Exercise description: Can you retype all the lines below word for word, leaving the pictures out?

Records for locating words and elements
________________________________________
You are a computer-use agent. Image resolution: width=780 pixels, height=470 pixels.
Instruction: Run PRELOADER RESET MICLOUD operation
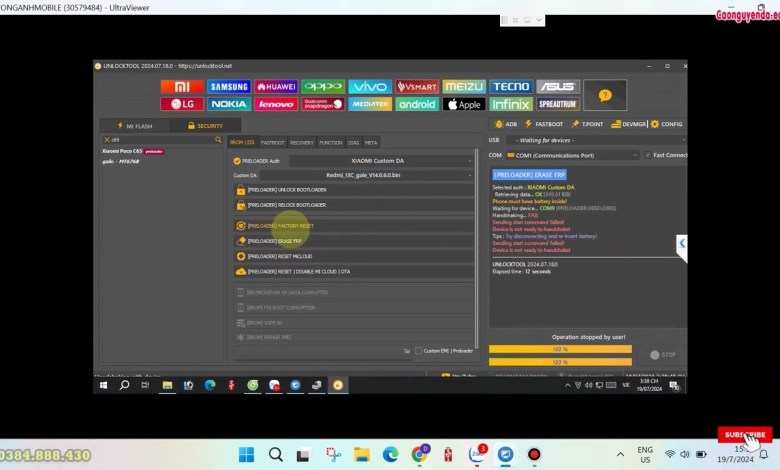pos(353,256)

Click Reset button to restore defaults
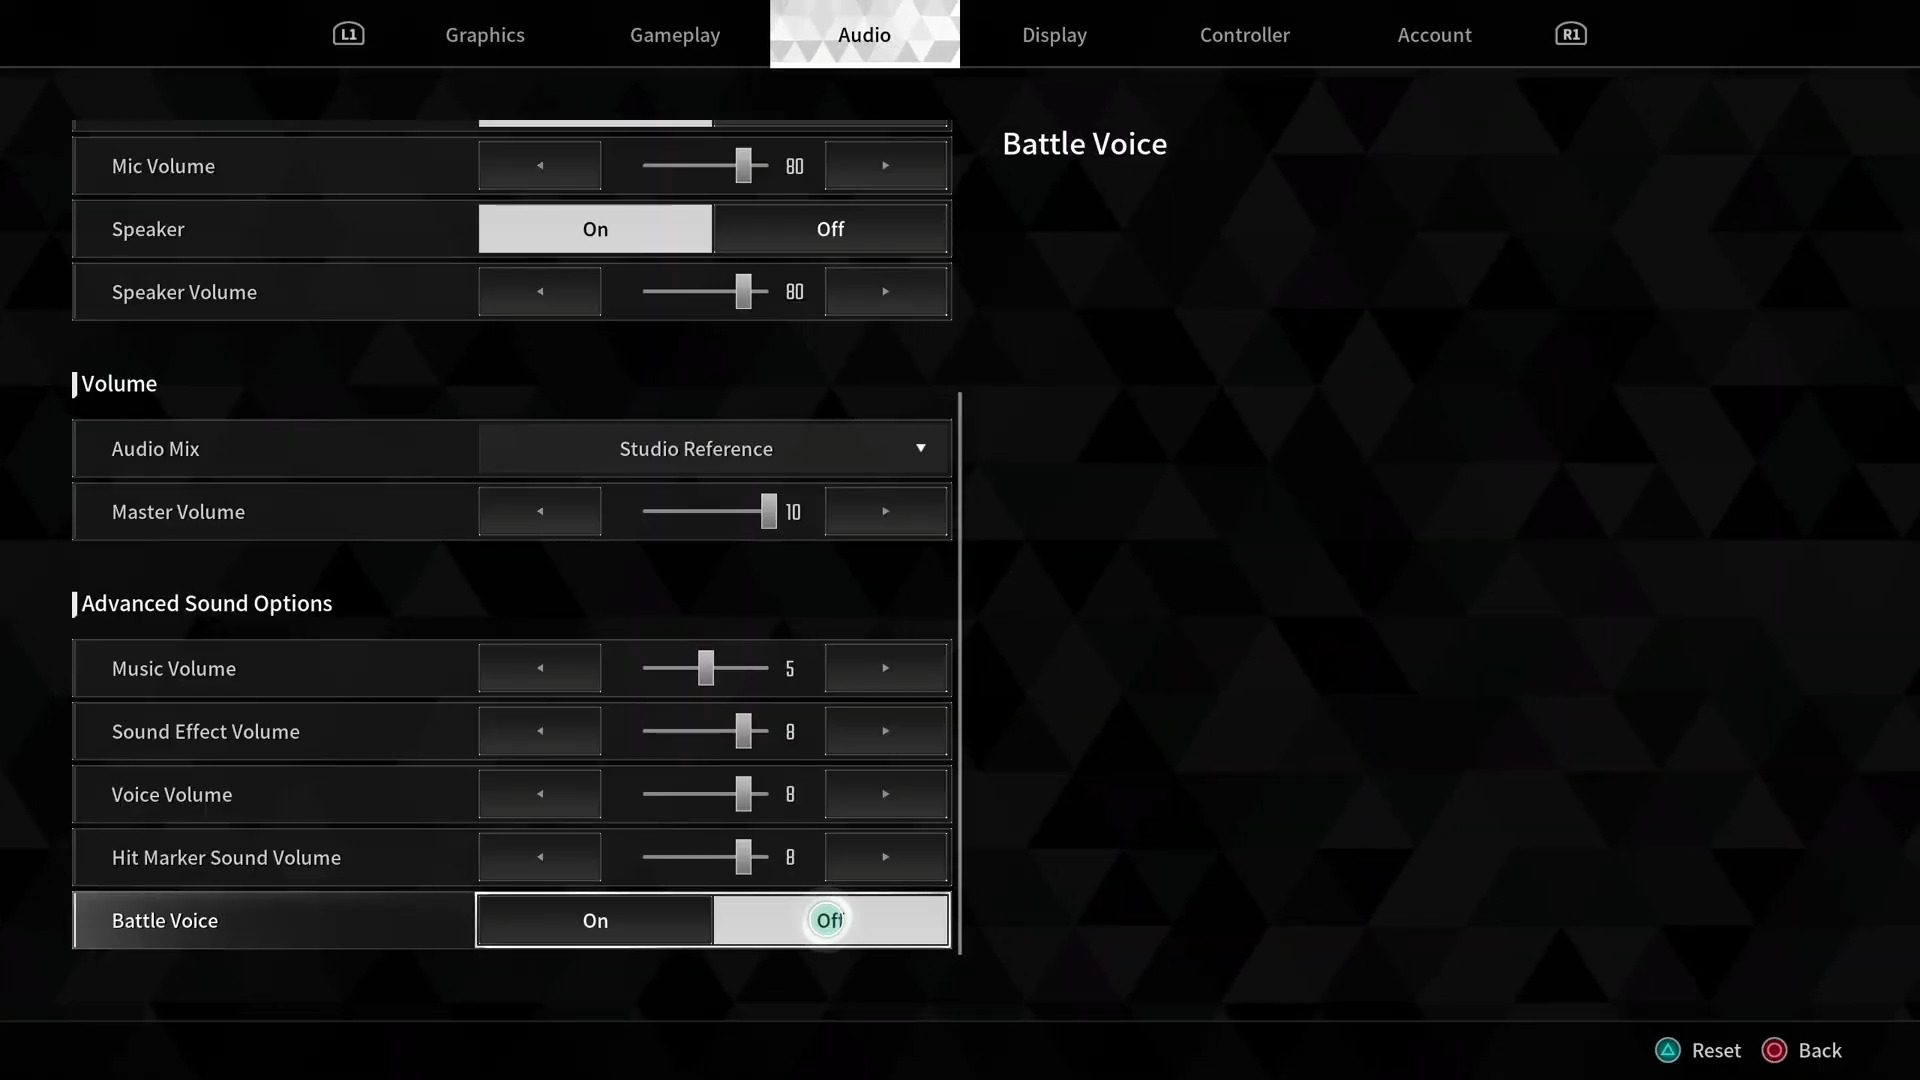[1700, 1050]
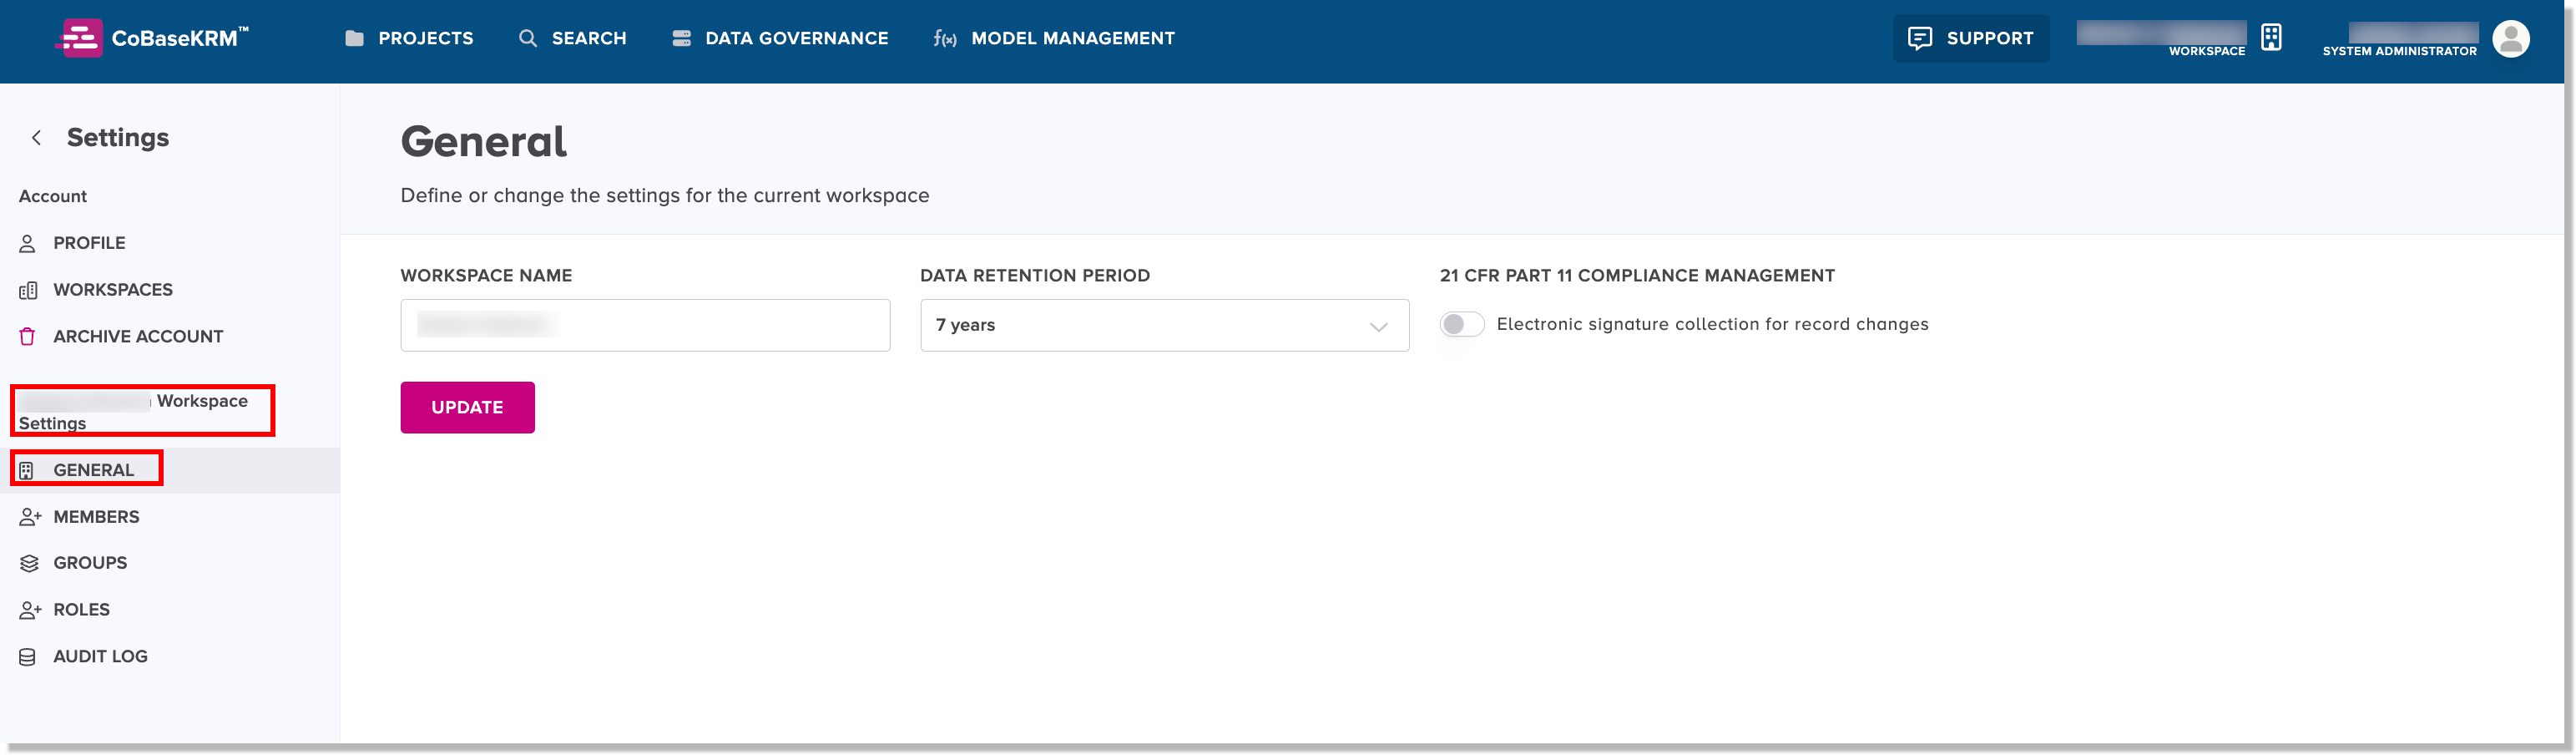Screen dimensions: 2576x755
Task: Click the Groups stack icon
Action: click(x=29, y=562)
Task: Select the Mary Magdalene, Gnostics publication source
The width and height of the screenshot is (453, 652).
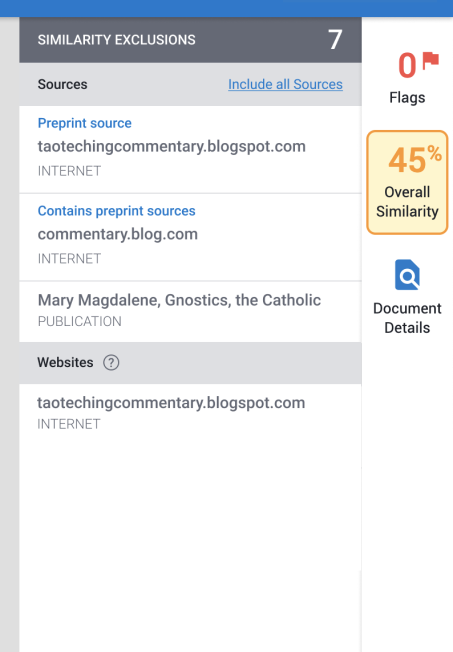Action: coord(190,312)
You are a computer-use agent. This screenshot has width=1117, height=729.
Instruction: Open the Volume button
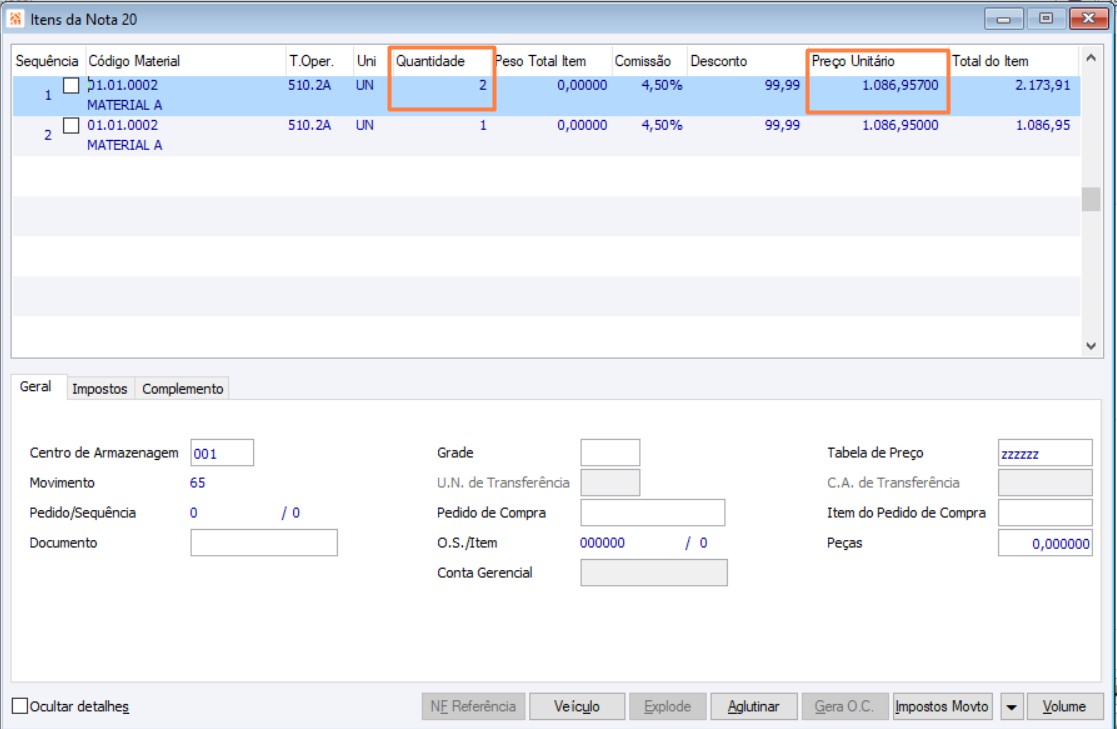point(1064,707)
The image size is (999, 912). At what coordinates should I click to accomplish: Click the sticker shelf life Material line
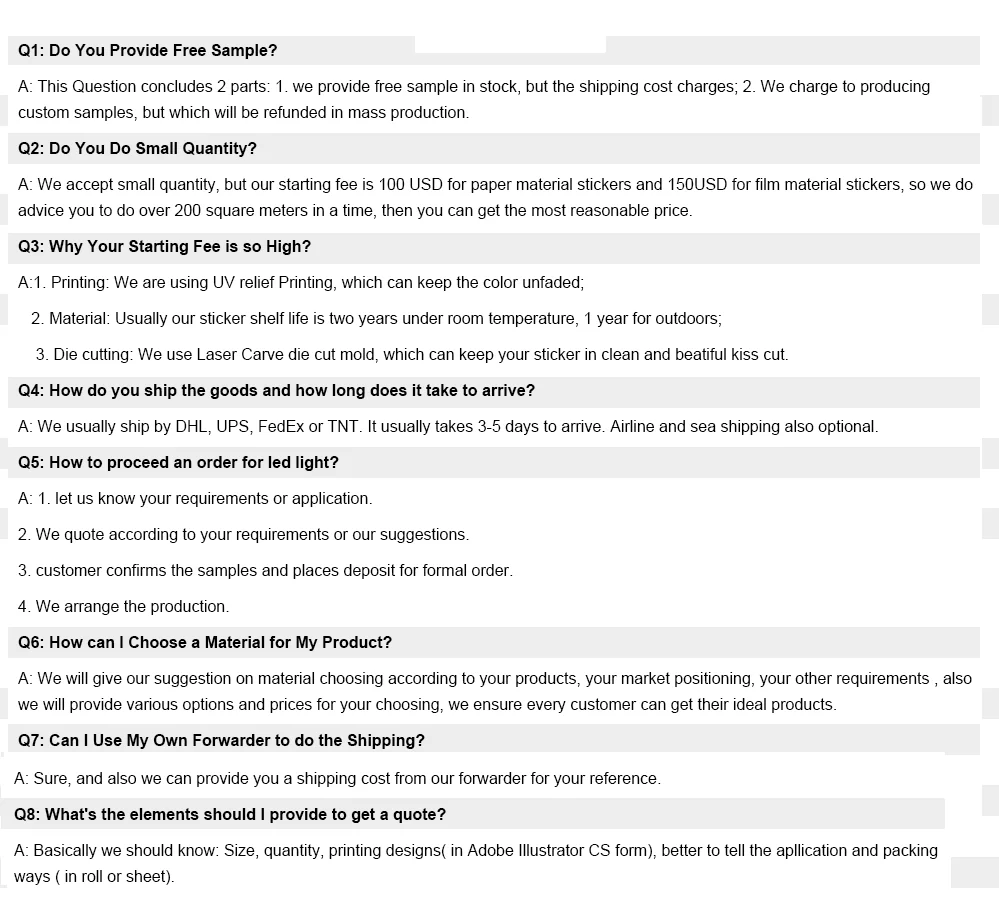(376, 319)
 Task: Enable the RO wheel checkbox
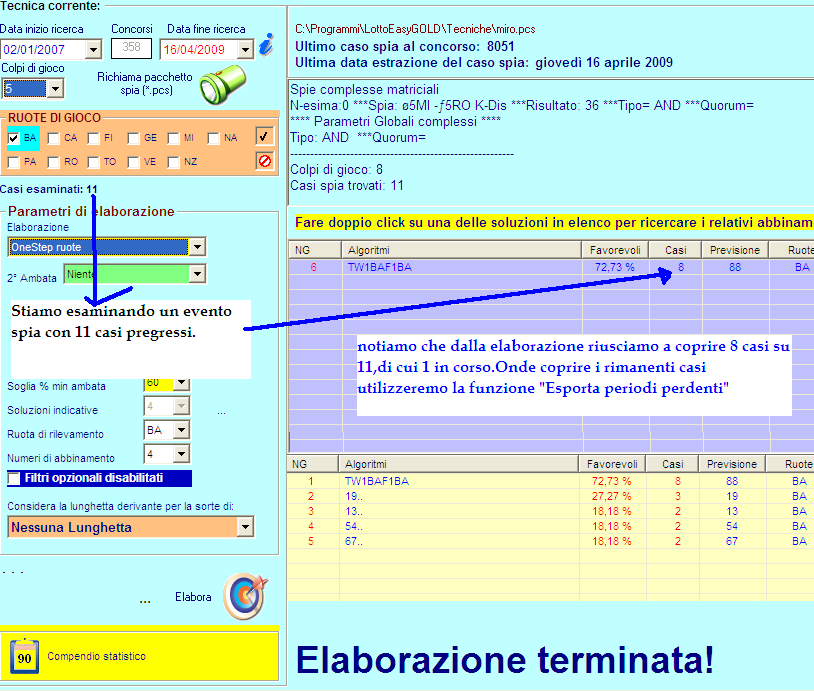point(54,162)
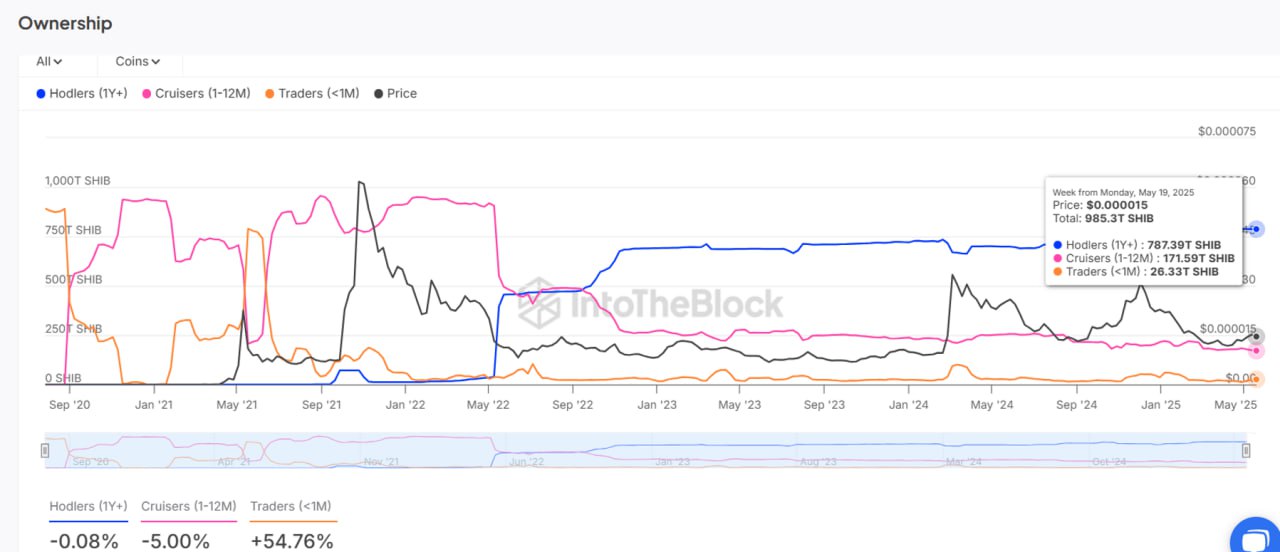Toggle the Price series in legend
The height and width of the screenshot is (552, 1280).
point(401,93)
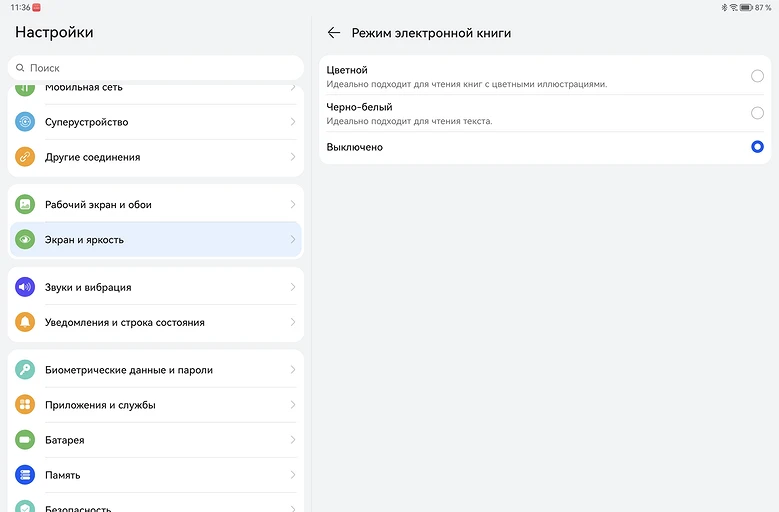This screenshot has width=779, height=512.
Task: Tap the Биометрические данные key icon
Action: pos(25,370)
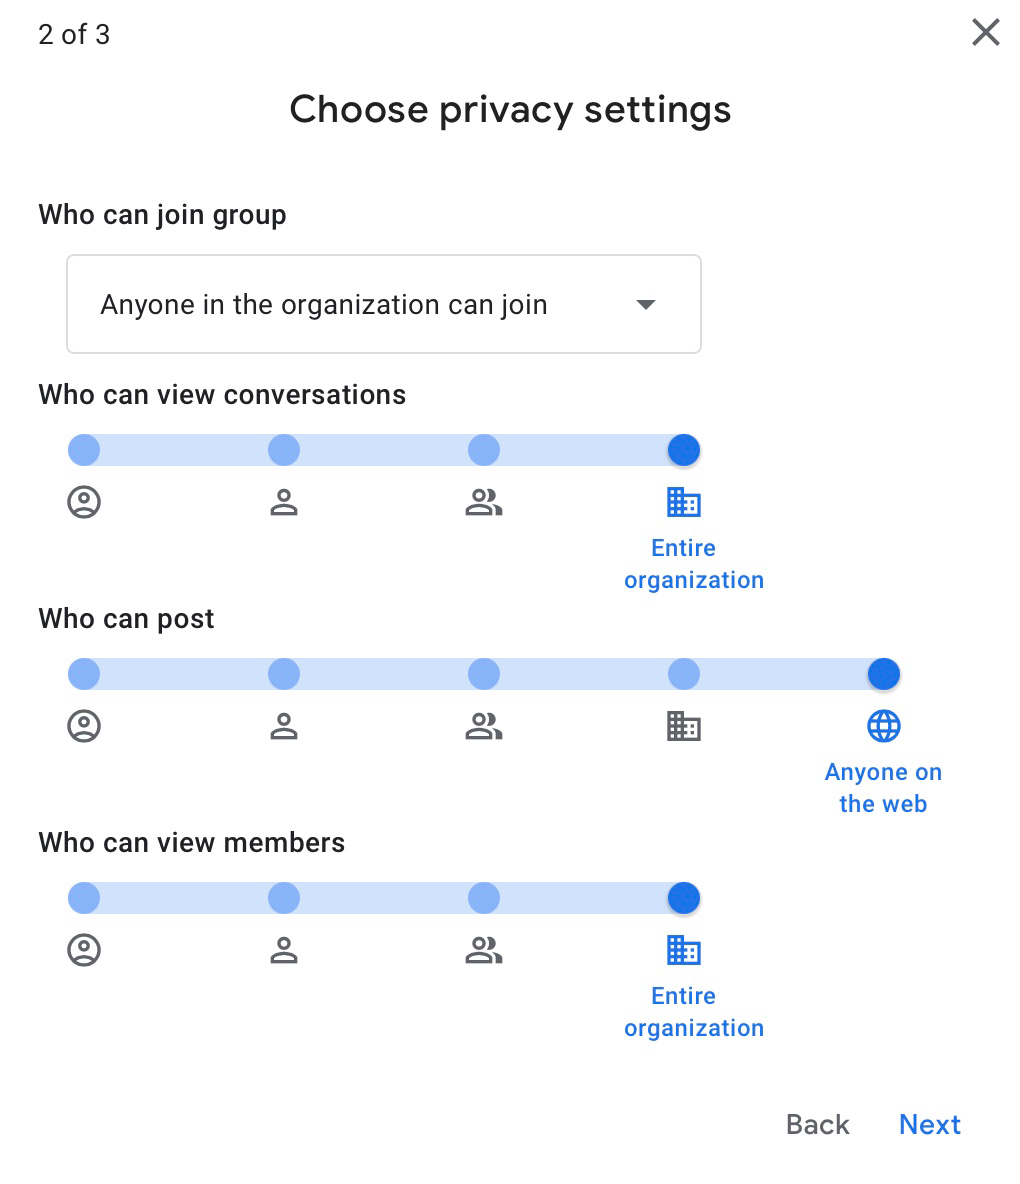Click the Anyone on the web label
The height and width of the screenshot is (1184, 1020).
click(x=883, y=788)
________________________________________
The completed task:
You are a computer-use agent. Image resolution: width=780 pixels, height=470 pixels.
Instruction: Run PRELOADER RESET MICLOUD operation
pos(353,256)

Click Reset button to restore defaults
[1700, 1050]
Screen dimensions: 2576x755
Task: Click the Groups stack icon
Action: click(x=29, y=562)
Task: Select the Mary Magdalene, Gnostics publication source
The width and height of the screenshot is (453, 652).
Action: coord(190,312)
You are a computer-use agent. This screenshot has width=1117, height=729.
Instruction: Open the Volume button
point(1064,707)
The image size is (999, 912). At what coordinates should I click to accomplish: Click the sticker shelf life Material line
(376, 319)
 Task: Enable the RO wheel checkbox
point(54,162)
Toggle the Price series in legend
The height and width of the screenshot is (552, 1280).
point(401,93)
This screenshot has width=779, height=512.
Task: Tap the Биометрические данные key icon
Action: pos(25,370)
Click the Anyone on the web label
The height and width of the screenshot is (1184, 1020).
click(x=883, y=788)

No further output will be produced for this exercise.